Problem to solve: Return exactly these lines and no others: the one containing "Given: Click the NO DEVICES ADDED message" and all that follow it to the end of the listing below.
** Opening Data block **
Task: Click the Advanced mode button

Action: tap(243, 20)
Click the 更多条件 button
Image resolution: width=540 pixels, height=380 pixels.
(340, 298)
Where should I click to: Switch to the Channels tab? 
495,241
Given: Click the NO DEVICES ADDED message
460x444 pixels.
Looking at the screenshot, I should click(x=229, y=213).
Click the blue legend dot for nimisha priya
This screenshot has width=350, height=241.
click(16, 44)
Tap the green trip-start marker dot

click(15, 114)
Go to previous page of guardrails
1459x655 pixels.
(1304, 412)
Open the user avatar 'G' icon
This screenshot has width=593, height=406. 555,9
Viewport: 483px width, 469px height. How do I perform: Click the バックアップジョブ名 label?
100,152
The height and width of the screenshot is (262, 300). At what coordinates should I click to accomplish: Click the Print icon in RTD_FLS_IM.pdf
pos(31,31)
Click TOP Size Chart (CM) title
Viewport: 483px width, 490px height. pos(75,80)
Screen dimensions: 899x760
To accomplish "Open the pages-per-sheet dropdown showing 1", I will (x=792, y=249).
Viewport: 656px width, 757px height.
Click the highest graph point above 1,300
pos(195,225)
** Closing Data block **
Task result:
Given: Click the NO DEVICES ADDED message
460x444 pixels.
Looking at the screenshot, I should click(x=229, y=213).
Click the blue legend dot for nimisha priya
This screenshot has width=350, height=241.
click(16, 44)
Tap the green trip-start marker dot

click(15, 114)
Go to previous page of guardrails
1459x655 pixels.
(1304, 412)
Open the user avatar 'G' icon
This screenshot has width=593, height=406. 555,9
Viewport: 483px width, 469px height. How do I perform: Click the バックアップジョブ名 label?
100,152
The height and width of the screenshot is (262, 300). At what coordinates should I click to accomplish: Click the Print icon in RTD_FLS_IM.pdf
pos(31,31)
Click TOP Size Chart (CM) title
Viewport: 483px width, 490px height. pos(75,80)
Screen dimensions: 899x760
To accomplish "Open the pages-per-sheet dropdown showing 1", I will (x=792, y=249).
Viewport: 656px width, 757px height.
Click the highest graph point above 1,300
pos(195,225)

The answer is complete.